Los franceses han citado al Uber en la puerta del Príncipe del Palacio Real y ahí está el coche, puntual como un alemán hanseático de más de cincuenta años. La excursión es como para pasar desapercibida: entre hijos, ayas, azafatas, camareras y el mayordomo, parece como si de España se estuviese marchando Viva la Gente tras un concierto (símil para valetudinarios). Sale el carruaje por la antigua Huerta de la Priora, pasa por delante del Teatro de los Caños del Peral y tira por la calle del Tesoro, referencias todas ellas que desaparecieron bajo la piqueta de José Bonaparte cuando creó la actual plaza de Oriente. El coche desapareció sin pena ni gloria.
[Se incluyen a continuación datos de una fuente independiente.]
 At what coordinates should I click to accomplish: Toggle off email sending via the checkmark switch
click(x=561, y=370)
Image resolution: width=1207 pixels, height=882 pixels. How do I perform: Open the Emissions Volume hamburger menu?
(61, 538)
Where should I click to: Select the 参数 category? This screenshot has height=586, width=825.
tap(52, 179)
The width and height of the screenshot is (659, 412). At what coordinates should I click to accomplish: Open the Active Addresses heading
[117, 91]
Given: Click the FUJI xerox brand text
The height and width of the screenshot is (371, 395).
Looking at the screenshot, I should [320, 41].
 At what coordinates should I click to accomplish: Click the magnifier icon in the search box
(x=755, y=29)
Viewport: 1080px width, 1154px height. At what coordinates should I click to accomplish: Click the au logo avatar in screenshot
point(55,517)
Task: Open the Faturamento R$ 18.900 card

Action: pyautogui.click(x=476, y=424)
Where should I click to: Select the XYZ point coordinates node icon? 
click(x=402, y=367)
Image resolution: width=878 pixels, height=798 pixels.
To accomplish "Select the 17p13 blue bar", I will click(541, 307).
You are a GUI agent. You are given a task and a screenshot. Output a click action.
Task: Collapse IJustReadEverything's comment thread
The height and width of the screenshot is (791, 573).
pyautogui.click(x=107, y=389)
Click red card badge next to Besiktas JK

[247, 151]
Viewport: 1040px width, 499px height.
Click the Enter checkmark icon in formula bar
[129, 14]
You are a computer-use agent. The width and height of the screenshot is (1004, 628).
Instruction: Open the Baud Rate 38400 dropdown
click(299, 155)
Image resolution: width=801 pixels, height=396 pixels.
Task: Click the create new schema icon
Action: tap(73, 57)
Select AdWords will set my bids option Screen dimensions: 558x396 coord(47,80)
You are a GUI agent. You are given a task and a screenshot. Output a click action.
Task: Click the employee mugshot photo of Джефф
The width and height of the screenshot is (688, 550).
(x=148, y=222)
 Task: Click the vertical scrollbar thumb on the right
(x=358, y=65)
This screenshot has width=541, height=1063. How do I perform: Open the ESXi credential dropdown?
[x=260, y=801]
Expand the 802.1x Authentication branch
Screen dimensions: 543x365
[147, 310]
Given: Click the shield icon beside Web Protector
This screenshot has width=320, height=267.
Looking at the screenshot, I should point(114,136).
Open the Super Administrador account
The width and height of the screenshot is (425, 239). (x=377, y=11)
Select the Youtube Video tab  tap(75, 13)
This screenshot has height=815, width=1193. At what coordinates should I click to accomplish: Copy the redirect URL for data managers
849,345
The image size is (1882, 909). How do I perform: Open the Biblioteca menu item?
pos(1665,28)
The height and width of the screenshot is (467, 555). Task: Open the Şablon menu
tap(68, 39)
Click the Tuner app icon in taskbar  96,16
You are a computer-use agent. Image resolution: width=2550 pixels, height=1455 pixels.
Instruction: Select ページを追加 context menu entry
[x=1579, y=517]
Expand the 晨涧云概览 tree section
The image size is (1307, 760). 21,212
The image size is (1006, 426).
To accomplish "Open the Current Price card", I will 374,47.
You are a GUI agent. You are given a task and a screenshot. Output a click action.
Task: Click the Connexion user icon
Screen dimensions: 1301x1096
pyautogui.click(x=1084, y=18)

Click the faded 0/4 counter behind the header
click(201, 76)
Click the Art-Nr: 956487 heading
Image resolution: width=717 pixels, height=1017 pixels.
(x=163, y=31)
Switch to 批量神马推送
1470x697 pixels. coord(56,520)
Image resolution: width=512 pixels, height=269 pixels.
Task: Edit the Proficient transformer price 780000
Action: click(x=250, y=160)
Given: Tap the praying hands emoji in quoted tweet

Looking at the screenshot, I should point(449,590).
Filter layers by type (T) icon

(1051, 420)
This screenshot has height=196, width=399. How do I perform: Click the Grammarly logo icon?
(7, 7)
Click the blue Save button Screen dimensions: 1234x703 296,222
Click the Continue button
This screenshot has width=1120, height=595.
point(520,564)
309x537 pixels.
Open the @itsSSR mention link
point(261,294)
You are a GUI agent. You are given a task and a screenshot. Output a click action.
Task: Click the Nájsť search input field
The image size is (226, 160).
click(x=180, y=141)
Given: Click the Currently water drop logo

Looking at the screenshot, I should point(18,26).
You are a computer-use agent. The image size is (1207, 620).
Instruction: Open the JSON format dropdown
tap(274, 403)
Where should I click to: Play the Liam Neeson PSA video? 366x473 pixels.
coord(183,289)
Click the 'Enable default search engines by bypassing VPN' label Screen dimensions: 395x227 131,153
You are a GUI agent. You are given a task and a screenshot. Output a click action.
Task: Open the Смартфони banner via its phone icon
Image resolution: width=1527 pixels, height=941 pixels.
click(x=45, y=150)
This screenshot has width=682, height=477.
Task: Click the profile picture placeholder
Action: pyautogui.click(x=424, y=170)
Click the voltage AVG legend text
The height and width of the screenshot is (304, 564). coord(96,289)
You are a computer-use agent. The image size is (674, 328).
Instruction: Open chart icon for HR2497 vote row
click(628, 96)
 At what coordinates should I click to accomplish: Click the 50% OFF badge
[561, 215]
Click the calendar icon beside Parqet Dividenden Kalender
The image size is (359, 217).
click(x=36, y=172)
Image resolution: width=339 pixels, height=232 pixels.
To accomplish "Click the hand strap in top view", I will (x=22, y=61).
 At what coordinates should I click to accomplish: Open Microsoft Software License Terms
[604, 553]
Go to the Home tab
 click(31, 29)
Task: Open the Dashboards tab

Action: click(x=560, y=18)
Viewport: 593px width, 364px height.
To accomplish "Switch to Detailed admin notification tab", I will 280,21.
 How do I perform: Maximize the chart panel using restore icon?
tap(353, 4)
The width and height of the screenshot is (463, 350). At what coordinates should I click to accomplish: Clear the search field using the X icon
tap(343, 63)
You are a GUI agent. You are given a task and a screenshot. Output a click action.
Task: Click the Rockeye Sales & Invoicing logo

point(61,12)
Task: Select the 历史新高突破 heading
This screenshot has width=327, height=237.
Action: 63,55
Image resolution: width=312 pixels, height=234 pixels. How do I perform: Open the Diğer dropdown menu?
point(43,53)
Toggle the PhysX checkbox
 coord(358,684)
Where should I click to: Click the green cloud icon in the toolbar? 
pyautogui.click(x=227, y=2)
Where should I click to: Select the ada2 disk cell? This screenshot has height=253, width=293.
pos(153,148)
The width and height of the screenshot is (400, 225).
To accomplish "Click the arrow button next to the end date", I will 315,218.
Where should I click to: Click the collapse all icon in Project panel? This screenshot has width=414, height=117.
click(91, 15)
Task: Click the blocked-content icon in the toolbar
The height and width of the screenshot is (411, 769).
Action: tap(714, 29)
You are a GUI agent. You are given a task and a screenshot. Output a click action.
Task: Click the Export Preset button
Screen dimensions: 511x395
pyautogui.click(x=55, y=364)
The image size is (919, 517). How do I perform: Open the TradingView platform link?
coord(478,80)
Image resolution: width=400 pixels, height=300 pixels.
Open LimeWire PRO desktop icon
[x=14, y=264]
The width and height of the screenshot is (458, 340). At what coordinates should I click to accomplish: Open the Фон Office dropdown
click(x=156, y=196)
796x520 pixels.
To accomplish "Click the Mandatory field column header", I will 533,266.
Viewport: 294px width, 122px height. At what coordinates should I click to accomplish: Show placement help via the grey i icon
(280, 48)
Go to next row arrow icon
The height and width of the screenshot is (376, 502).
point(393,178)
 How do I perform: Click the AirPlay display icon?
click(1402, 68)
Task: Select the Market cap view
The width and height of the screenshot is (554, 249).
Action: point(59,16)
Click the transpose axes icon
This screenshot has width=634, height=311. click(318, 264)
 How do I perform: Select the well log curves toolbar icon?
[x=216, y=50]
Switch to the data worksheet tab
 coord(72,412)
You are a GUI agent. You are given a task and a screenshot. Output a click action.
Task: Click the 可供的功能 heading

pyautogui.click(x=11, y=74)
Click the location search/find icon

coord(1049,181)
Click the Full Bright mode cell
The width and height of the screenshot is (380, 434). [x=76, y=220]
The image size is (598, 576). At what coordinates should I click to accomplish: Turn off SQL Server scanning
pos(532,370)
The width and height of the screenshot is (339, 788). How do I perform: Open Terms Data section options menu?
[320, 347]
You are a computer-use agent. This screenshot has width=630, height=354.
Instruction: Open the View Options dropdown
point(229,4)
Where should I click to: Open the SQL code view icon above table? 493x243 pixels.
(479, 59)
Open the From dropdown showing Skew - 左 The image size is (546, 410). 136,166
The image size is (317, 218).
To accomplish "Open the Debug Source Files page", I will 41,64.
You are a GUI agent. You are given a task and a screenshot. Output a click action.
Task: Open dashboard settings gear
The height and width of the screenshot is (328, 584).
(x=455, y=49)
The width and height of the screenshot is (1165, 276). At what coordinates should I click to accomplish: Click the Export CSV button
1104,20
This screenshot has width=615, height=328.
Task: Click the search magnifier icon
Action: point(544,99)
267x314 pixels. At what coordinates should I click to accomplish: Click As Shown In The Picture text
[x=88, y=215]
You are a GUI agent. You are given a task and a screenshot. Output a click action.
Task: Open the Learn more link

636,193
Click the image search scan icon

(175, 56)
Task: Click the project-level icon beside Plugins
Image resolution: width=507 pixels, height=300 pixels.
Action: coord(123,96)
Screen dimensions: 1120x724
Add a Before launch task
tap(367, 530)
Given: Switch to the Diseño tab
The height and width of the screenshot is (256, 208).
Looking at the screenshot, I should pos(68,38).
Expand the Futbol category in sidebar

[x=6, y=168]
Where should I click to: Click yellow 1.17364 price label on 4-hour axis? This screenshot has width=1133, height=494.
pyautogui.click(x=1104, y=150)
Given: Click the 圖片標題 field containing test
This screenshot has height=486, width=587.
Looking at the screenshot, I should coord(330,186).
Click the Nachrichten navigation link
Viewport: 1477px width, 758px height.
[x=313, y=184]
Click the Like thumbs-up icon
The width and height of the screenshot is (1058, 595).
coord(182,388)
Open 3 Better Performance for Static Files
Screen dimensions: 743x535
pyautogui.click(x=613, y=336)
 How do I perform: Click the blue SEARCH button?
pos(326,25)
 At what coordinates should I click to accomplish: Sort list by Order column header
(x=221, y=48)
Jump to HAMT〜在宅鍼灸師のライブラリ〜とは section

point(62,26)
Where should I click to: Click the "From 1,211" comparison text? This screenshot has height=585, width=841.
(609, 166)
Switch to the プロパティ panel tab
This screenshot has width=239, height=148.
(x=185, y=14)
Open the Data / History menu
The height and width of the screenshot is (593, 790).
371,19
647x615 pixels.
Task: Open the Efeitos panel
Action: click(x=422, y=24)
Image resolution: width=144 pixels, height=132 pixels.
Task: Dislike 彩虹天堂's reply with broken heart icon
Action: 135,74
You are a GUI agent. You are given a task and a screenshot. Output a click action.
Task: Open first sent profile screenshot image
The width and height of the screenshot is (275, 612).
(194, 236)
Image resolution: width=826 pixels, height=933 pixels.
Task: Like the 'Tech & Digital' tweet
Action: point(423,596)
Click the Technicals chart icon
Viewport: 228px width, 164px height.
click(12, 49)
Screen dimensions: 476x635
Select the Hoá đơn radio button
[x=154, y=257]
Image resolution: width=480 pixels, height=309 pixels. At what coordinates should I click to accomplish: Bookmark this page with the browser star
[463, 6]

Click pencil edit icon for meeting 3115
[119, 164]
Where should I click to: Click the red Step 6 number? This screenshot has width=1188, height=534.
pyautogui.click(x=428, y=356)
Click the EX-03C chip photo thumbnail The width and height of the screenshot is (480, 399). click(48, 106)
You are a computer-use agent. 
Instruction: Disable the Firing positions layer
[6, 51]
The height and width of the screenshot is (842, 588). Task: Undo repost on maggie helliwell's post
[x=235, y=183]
Ahora venía la segunda parte. Otro Uber en el mismo sitio. En él pronto se acomodan las personas de la servidumbre que van a viajar, quienes ya sólo están a la espera de que aparezca el viajero principal. En ese momento, por la calle Nueva de Palacio, como se llamaba, aparece un innominado madrileño que se interesa por toda esa batahola e inquiere sobre quién se va, y a dónde. Los criados, tranquilamente, le informan de que el inquilino del carruaje que todavía falta es Francisco de Paula Antonio. Es entonces cuando este tipo comienza a clamar traición, y a gritar que se quieren llevar a la familia real de Madrid. Sin necesidad de Whatsapps ni hostias, en una ciudad tan pequeña y abigarrada como aquel Madrid, donde las gentes viven literalmente unas encima de otras, la noticia corre como la pólvora, y antes de que los caballos del carruaje puedan cagar de nuevo ya se ha congregado una pequeña multitud en la zona; se dan mueras a los franceses. El grito más común es “¡Que no salga el infante!”

Al balcón de palacio se asoma alguien, al parecer un grande de España, quien confirma los temores de la gente y los anima a tomar las armas. Aproximadamente un centenar de personas, entonces, entran en el palacio y suben hasta el primer piso, buscando las habitaciones de don Antonio. Éstas son guardadas por Pedro de Torres, jefe de las Reales Guardias de Corps. Torres, probablemente empapado de las instrucciones de la Junta, y de Cevallos (cualquier cosa menos un tumulto) les conmina a tranquilizarse pues, les dice, “tenemos quien nos guarde las espaldas”. Los tipos que quieren entrar le contestan con una de esas frases que, de haberse pronunciado en la Historia de los Estados Unidos, hoy se estudiarían en las escuelas y estaríamos hartos de ver en las pelis.

Le dicen: “los madrileños no necesitamos que nos guarden las espaldas”.